Ever-evolving T20 format poses threat to Dhawan’s template

Ever-evolving T20 format poses threat to Dhawan’s template

The threat of rain that loomed large over Mohali’s opening encounter of IPL 2023 eventually came to spoil the party and rob the clash between Kolkata Knight Riders and Punjab Kings of a deserving climax. Nonetheless, the hosts wouldn’t be complaining despite the abrupt end and the multiple power failures which stretched the contest longer than required without complete action.

Despite not having three of their best players available, and losing the toss on a pitch that had a bit of moisture in it following persistent drizzle over the last couple of days, PBKS managed to secure a narrow 7-run win (DLS Method) to kickstart their campaign.

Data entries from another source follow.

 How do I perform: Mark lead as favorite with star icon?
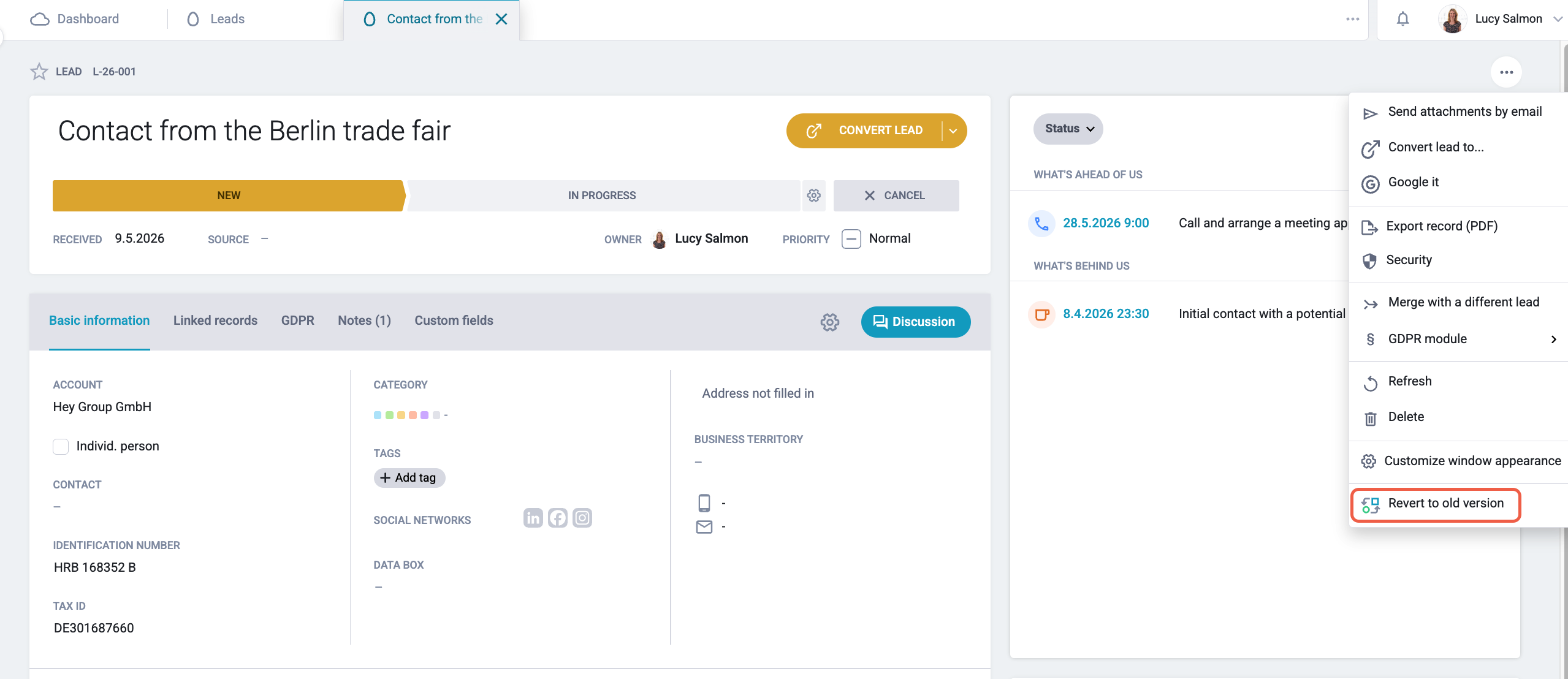39,72
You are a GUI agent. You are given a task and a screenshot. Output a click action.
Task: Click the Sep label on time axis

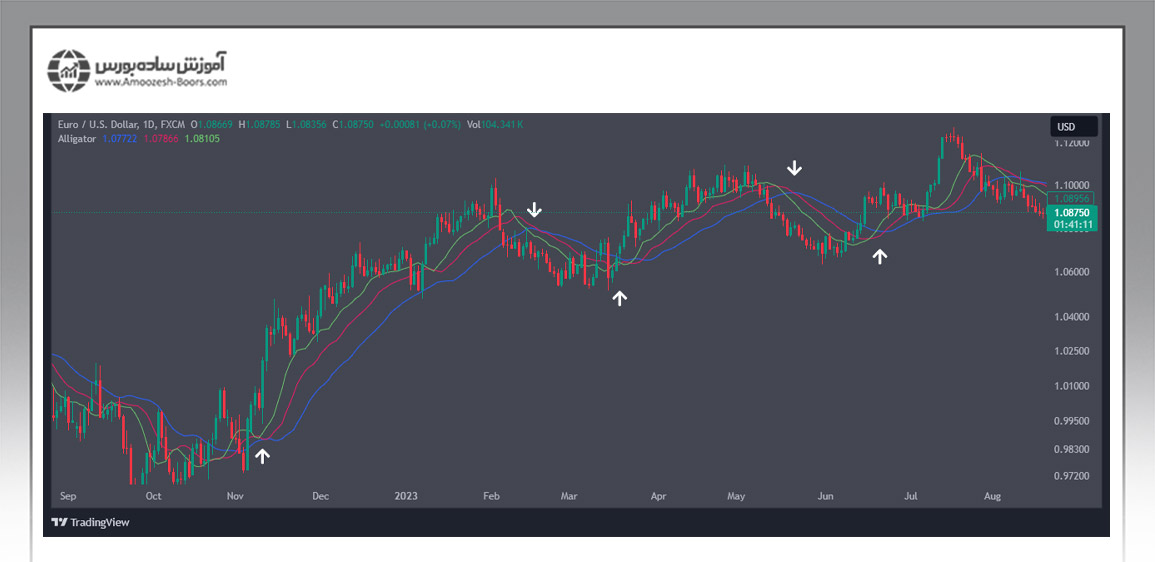tap(68, 495)
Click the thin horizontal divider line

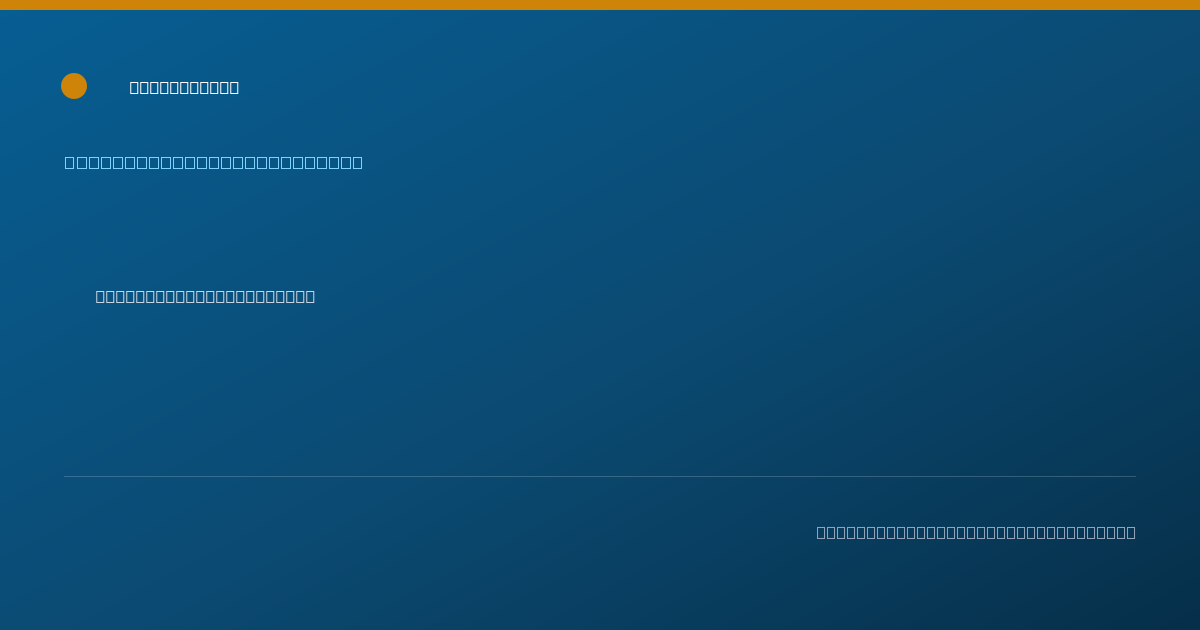click(600, 476)
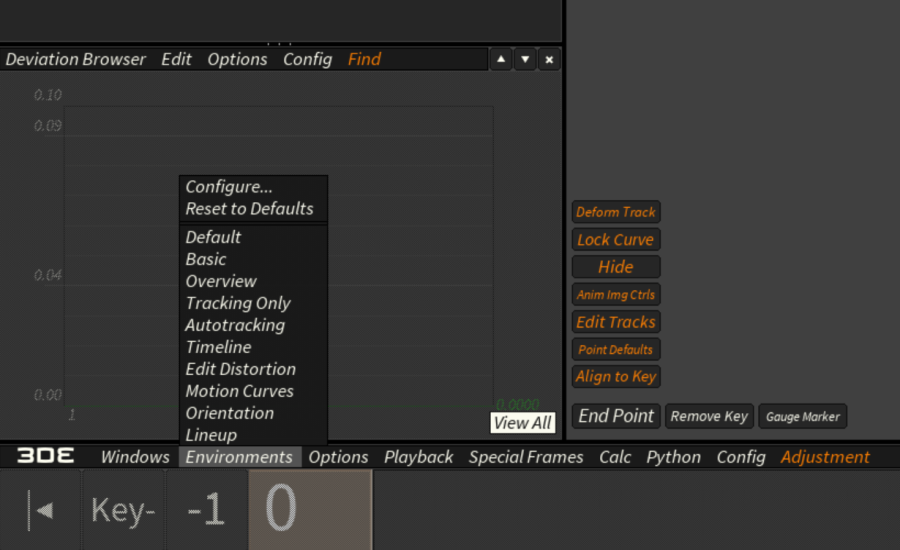Screen dimensions: 900x550
Task: Expand the Adjustment menu
Action: [825, 457]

The foundation of the victory was laid by an 82-run partnership for the second wicket by Shikhar Dhawan and Bhanuka Rajapaksa, which came off only 54 balls and helped the hosts amass 191 for 5 on a surface that was far from its best.

While Bhanuka teed off, playing the dimensions of the ground en route a brisk 32-ball 50, Dhawan played quite a Dhawan-esque knock. When he was dismissed for a 29-ball 40, Punjab Kings were already in the 15th over of their innings with 143 runs on the board. A few cuts, a pull and a deft opening of the blade to pick up six boundaries in an otherwise dour innings where he allowed his batting partners, starting from Prabhsimran Singh, to play the role of the aggressor.

“Shikhar and I wanted to bat as long as possible and the plan was for me to keep attacking and Shikhar would play the role of the anchor,” Rajapaksa said of the plan with his partner. “We knew when and whom to target. It eventually helped us to get a big total on the board.”

It was only a week ago, in an interview with Aaj Tak, that Dhawan had candidly admitted that if he was the Indian selector, he would play Shubman Gill ahead of himself in the national team.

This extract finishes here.